As more unfolded, over the days and weeks following, I started feeling very lucky about where I was and that a few people were willing to take on terrorists to prevent anymore people from dieing. I truly doubt that I would have been in a building that would have been hit if all had gone by the terrorists plan, but it might have happened. That it didn't was a blessing from some people somewhere who never met me or anyone I worked with.

On a broader scale, I saw something that could have been great -- a bringing together of a nation -- that eventually turned to something uglier then I have seen before -- a devisive political environment where no policy can truly be good because there is no compromise or debate or thought -- and I am truly disheartened. We started a war in Afghanistan that is barely even mentioned in the news. The "bad guys," those that have become figureheads for a movement that masterminds, trains, and encourages attacks like those we have gone through are still out there, no longer pursued with all due diligence because we are focused on another part of the world that had nothing to do with what happened.

Instead, we are fighting so many different battles -- not just those that are being fought by the soliders -- around the world. We are trying to do so much with the rationalization that has something to do with those four planes and those thousands of peoples lives lost, and no of it will actually stop the river, instead, they're causing the damn to leak more and more. And more and more bloodshed, hatred, and ideology get born without a moment's thought to why.

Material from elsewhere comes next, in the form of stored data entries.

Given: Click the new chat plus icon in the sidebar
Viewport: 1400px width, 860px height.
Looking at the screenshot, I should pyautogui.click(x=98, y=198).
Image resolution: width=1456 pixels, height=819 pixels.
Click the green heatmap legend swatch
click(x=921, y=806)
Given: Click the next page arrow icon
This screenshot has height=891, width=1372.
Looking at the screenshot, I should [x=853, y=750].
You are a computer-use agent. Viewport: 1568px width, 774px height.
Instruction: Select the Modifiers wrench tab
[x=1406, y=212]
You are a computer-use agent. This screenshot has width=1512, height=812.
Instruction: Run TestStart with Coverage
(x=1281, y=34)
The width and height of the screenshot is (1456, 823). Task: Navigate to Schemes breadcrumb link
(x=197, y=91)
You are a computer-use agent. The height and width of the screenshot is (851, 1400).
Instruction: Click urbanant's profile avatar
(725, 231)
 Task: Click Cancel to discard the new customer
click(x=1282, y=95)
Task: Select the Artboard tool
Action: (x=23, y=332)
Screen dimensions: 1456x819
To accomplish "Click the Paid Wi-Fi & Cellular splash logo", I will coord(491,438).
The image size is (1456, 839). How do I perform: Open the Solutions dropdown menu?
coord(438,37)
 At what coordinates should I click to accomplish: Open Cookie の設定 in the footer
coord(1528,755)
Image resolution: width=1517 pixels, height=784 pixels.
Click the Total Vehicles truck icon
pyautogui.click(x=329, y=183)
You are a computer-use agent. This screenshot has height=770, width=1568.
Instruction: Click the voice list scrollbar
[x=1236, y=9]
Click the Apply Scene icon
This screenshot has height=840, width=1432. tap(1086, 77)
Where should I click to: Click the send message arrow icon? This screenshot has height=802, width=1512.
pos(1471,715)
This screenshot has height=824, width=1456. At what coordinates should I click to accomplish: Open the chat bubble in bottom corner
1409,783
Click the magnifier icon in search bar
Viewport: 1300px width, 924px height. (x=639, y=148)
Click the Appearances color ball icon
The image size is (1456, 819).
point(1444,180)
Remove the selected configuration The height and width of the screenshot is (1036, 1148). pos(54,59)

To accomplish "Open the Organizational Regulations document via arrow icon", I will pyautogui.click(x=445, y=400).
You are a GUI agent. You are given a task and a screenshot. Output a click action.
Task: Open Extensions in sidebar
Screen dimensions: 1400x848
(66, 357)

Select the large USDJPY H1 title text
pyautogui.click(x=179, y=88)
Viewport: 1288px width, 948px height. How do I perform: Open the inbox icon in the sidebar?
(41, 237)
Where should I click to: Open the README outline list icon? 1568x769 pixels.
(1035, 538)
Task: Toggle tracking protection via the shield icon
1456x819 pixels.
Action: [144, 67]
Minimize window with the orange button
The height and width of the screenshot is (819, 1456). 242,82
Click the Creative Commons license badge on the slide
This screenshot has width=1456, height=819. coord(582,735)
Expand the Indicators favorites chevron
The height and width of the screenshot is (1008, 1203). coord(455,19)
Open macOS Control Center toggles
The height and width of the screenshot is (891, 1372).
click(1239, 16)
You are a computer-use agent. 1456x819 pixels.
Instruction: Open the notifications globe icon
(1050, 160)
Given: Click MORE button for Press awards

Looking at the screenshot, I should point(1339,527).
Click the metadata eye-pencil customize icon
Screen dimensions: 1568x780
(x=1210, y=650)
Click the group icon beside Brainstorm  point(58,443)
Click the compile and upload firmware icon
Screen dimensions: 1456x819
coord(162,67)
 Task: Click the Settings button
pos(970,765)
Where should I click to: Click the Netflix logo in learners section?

Why do those people seek us out to hate and destroy? Why do we continue to allow them to win the hearts of potential allies by pandering to war instead of development? How is it that our foreign policy remains so much in the hands of those that would burn bridges to keep the enemy outside that it fails to realized that their are others on the other side of the bridge that may some day might wish to cross it? Not to mention we are simply finding only outside problems and solutions, when there are those inside who create just as much damage.

And then we have the exploitation of the grief, anger, pain, and horror as another anniversary roles through. We look back and try to determine what has and hasn't changed. Find that it is the appropriate time to trot out those that have lost persons most dear and listen without hearing their stories. Where are the people still working to fix what is still wrong for those people? Why is the sound byte and dramatic flag shot on a single day more imporatant than the needs of those still reeling from a world turned upside down? What do we do everyday to make those that lost whole -- at least as much as can be done? Why is it that the children who do not know thier fathers are more important a story then those children of the military men in Afghanistan who will not know their fathers?

The President called 9/11 the greatest threat our nation has faced, but a Professor just put that into perspective by pointing out that just over a hundred years ago, we fought a civil war that redefined people's rights and self that cost more American lives, money, and time then 9/11. And we're still dealing with the fall out from that.

I know that for myself, I have never really examined all the emotions that I experience in watching thousands of people die or thinking that it could just have easily been me as anyone of them. I know that I cannot yet confront the memories when the TV tells me to. I know that I still need something to help me get to that place. I don't know what that something is, but I am certain that CBS, ABC, or NBC cannot provide it, nor can an abandonment of reason to bloodlust, nor can acquiescence to a leader who chooses to expand the problem instead of finding a solution to the one at hand. Poltics, arguing, and pandering do not help or move us anywhere.

I don't know what does, but I hope that someday we can find out what can, together.